- **Задание 1**:
Определите, соответствуют ли тексту о «странной войне» утверждения (a), (b) и (c). Для каждого ответьте «да» или «нет» и дословно приведите решающие слова текста.
(a) Польша была разгромлена за две недели.
(b) С сентября 1939 по май 1940 года на Западном фронте шли активные боевые действия.
(c) В январе 1940 года де Голль решил направить меморандум 80 политическим и военным деятелям Франции.
- **Задание 2**: Напишите продолжение текста о «странной войне», начиная сразу после его последнего предложения.

Национальная катастрофа
Национальная катастрофа
1 сентября 1939 года Гитлер напал на Польшу. Франция и Великобритания сразу объявили войну Германии. Поляки были разгромлены фашистами за две недели. Польша не получила от своих «гарантов», Франции и Англии, никакой реальной военной помощи.
Во Франции у власти стоял кабинет правого радикала Эдуара Даладье. Главнокомандующим объединенными франко-британскими военными силами был назначен генерал Гамелен. Однако противники Гитлера не брали на себя никакой военной инициативы. С сентября 1939-го по май 1940 года на Западном фронте военные действия не велись. Французы назвали это время «странной войной».
Де Голля в сентябре назначили командующим танковыми войсками 5-й армии, стоявшей в Эльзасе. Он прибыл на место и был поражен полнейшим бездействием военного руководства. Ничего не изменилось и после посещения войск 5-й армии 23 октября президентом республики Альбером Лебреном. В январе 1940 года крайне обеспокоенный таким положением де Голль решает направить меморандум 80 видным политическим и военным деятелям Франции{117}. В нем он пишет о крайне опасном положении страны и необходимости принятия немедленных энергичных мер. «Французский народ, – настаивал де Голль, – ни в коем случае не должен питать иллюзий, будто бы нынешний отказ наших вооруженных сил от наступательной доктрины соответствует характеру начавшейся войны. Как раз наоборот. Мотор придает современным средствам уничтожения такую мощь, такую скорость, такой радиус действия, что уже начавшаяся война рано или поздно по размаху и стремительности маневра, внезапных атак, по масштабам вторжения и преследования намного превзойдет все, что было наиболее замечательного с этой точки зрения в прошлом… Не следует заблуждаться! Эта война может превратиться в самую распространенную, самую сложную, самую жестокую из войн, которые когда-либо опустошали землю»{118}.

- **Записи**:
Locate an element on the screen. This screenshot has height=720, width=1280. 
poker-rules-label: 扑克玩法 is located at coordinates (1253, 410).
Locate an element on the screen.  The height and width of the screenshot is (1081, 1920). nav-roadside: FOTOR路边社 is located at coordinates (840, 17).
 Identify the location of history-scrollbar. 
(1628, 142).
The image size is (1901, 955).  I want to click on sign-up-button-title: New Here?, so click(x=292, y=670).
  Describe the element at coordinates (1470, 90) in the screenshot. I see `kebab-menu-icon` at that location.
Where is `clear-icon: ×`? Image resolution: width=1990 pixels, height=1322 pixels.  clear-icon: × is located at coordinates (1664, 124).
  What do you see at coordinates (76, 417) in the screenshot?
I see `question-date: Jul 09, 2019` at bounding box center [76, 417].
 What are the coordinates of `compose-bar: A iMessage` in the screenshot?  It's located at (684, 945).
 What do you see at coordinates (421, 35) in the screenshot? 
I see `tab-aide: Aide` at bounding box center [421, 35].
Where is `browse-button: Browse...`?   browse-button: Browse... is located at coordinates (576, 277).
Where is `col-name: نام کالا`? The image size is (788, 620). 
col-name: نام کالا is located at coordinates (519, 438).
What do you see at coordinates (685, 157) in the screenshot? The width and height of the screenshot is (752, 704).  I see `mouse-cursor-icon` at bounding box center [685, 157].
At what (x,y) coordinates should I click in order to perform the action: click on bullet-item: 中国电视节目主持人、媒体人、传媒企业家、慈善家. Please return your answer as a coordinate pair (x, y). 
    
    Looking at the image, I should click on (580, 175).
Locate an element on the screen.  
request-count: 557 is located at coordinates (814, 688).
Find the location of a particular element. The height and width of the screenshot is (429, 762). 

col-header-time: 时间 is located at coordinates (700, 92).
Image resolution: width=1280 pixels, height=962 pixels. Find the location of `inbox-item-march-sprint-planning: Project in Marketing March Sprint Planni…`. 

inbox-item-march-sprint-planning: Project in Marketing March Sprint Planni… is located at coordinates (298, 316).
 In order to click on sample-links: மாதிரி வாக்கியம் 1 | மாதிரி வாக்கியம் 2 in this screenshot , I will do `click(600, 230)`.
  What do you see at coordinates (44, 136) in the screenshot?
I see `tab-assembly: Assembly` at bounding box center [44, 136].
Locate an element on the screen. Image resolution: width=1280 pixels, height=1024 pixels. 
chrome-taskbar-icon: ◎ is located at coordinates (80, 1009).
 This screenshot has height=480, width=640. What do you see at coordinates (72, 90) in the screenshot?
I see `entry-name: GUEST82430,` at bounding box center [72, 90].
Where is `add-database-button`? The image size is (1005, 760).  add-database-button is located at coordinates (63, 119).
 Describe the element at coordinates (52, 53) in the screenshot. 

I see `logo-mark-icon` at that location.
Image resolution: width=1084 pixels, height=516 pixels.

- **Ответ 1**:
(a) Да: «Поляки были разгромлены фашистами за две недели».
(b) Нет: «С сентября 1939-го по май 1940 года на Западном фронте военные действия не велись».
(c) Да: «В январе 1940 года крайне обеспокоенный таким положением де Голль решает направить меморандум 80 видным политическим и военным деятелям Франции».

- **Ответ 2**:
Большого впечатления меморандум де Голля на французов не произвел. Отношение к полковнику и его идеям в политических и военных кругах оставалось если не отрицательным, то равнодушным.
21 марта 1940 года новый кабинет сформировал Поль Рейно. Палата депутатов утвердила его правительство большинством всего в один голос. Рейно хотел назначить де Голля секретарем только что созданного Военного комитета и вызвал его в Париж. Но этому воспротивился бывший глава правительства Даладье, ставший министром национальной обороны. Во время своего краткого пребывания в столице де Голль встретился с главнокомандующим генералом Гамеленом. Они обсудили ситуацию. У генерала она никаких опасений не вызывала. В самом начале апреля полковник вернулся в свою часть в Эльзасе.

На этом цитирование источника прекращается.